What's Happening?
Ryanair has announced the closure of its base in Berlin, citing the high costs associated with operating in Germany's aviation sector. The budget airline plans to withdraw seven Boeing 737 aircraft from Berlin by October 24, 2026, which will significantly
reduce its flight operations to the German capital. Ryanair's decision comes despite a federal agreement to reduce aviation taxes, which the airline argues has not been sufficient. The Berlin airport operator's plan to increase fees by 10% from 2027 to 2029 has further exacerbated the situation. Ryanair's mainline operation chief, Eddie Wilson, described the German aviation sector as 'broken' and criticized the lack of a strategic plan to address high aviation taxes and airport fees. The airline has already closed bases in Frankfurt, Dusseldorf, and Stuttgart, and ended flights to several other German cities.
Why It's Important?
The closure of Ryanair's Berlin base highlights the broader challenges facing Germany's aviation industry, which is struggling with high operational costs. This move could have significant economic implications, potentially leading to job losses and reduced connectivity for travelers. The decision underscores the competitive pressures on airlines operating in high-cost environments and may prompt other carriers to reconsider their presence in Germany. The situation also raises questions about the effectiveness of government policies aimed at supporting the aviation sector, as the current measures appear insufficient to retain low-cost carriers like Ryanair.
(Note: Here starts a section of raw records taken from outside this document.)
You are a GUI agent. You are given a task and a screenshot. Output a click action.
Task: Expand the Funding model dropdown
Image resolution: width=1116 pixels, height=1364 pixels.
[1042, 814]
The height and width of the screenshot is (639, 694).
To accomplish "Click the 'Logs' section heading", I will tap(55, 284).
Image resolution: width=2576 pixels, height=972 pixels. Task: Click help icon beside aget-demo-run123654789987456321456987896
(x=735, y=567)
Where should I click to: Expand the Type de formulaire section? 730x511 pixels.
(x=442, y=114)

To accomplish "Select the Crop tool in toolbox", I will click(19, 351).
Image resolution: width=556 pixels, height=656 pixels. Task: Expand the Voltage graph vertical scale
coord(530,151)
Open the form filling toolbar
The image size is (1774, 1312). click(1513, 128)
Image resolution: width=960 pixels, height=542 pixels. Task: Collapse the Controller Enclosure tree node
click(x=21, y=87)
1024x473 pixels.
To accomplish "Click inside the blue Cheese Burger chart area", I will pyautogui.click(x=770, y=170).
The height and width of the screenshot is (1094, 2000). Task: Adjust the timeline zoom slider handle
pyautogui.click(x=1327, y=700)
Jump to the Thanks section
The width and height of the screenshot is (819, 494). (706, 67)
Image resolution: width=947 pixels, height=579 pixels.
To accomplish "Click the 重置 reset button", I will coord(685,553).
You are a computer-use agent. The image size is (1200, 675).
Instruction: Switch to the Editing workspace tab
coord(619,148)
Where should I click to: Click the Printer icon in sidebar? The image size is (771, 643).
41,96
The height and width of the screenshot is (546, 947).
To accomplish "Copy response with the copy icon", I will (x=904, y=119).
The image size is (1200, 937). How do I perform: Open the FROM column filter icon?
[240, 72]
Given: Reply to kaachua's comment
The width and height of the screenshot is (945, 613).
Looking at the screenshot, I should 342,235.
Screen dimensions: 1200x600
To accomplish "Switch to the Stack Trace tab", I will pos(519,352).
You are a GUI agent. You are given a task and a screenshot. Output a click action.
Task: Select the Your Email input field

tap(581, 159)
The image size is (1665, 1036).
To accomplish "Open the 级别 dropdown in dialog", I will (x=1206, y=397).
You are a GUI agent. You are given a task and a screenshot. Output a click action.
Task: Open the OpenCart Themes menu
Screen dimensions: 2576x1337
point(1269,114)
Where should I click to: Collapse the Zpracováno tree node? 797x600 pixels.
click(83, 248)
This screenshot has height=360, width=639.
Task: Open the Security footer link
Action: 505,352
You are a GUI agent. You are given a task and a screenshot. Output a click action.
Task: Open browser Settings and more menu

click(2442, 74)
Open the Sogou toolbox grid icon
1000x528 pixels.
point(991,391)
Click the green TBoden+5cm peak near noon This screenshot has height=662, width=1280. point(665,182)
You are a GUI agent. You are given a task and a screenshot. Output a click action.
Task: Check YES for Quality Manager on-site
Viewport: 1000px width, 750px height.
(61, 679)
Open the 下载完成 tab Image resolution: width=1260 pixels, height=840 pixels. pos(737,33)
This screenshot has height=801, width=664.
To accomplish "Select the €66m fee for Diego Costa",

The airline's shift to more cost-effective markets in Europe could influence other airlines to follow suit, impacting Germany's position as a major aviation hub.
What's Next?
Ryanair's withdrawal from Berlin may lead to increased pressure on the German government and airport operators to reassess their fee structures and taxation policies. Stakeholders in the aviation industry, including other airlines and industry groups, may advocate for more substantial reforms to make the German market more competitive. The potential reduction in flight options could also affect consumer choice and travel costs, prompting public discourse on the need for policy changes. As Ryanair reallocates its resources to other European markets, it may explore opportunities to expand its presence in countries with more favorable economic conditions for aviation.